The Juncker Commission is nearing its end, so it is time to take stock and cement the legacy. The past five years have been shaken by Brexit, the migration crisis, the third Greek rescue programme and the threat posed by terrorism.
For that reason, Juncker looked at the investment plan launched at the outset of his term in search of good news.
In a speech before the European Parliament to review his time in office, Juncker said his initiative, based primarily on private funds, boosted European GDP by 0.9% and added 1.1 million jobs in the EU, when compared to the baseline scenario.
The Juncker plan, which will continue during the next term with additional resources, is estimated to add an additional 1.8% to European growth by 2022, while the total sum of jobs created will increase to 1.7 million.
This plan was one of this Commission’s flagship initiatives, announced shortly after Juncker took over in November 2014 to reduce the significant fall in private investment, compared to pre-crisis levels and to relaunch the European economy.

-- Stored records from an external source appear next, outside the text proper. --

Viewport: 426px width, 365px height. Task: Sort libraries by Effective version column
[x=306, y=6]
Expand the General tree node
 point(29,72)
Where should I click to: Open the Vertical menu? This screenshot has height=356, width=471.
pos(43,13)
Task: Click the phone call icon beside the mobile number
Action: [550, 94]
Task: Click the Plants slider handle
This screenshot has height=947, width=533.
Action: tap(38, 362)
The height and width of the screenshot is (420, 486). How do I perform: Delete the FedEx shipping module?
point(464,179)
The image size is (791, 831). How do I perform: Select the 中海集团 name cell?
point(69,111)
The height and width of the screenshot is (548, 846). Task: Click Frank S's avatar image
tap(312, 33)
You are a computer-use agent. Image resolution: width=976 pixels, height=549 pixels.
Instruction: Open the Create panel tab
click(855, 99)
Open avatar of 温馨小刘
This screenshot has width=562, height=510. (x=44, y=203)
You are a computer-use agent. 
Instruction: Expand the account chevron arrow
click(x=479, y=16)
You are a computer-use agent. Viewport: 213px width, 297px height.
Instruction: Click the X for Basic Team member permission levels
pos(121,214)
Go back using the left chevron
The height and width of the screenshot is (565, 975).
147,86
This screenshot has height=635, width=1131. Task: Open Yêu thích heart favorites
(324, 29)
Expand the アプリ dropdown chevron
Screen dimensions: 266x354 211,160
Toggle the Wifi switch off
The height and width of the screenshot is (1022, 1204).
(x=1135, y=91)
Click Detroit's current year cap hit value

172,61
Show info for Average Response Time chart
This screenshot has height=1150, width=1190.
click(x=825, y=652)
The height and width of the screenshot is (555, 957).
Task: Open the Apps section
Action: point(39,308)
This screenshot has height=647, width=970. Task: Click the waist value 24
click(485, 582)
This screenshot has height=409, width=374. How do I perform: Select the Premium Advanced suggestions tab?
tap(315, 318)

By using financial engineering, the EU executive aimed to mobilise as much private capital as possible with the minimum amount of EU funds.
The main objective was to attract resources towards SMEs and more risky projects, so that they did not cannibalise already planned investments.
To this end, the EU offered a part of the financing that served as a guarantee to absorb the first losses, if there were any.
The plan mobilised almost €440 billion in total up to October 2019, of which 70% came from private hands. Since its launch, the plan supported more than 1 million SMEs.
The European Court of Auditors, however, questioned last January if the plan really served to mobilise additional resources over the planned investment.
Sustainability, energy, transport and health were some of the priority fields, helping 10 million households access renewable energy, 20 million Europeans benefit from better health services and 182 million passengers have better transport networks, according to Commission figures.
Ursula von der Leyen will take over at the Commission’s helm at a time when the need for new fiscal stimulus has taken centre stage.
The EU executive, the ECB and the IMF asked countries with more fiscal space, especially Germany and the Netherlands, to open the portfolio to avoid a new recession.
At the same time, the Commission sent letters on Tuesday to Spain, Italy, France, Belgium and Portugal calling for further adjustments in their draft budgets for 2020 to reduce their high levels of public debt. Finland also received a similar letter last week.
Juncker’s term, which formally ends on 1 November, will be extended for at least another month, after the European Parliament struck down the candidacies of three commissioners-designate named by von der Leyen.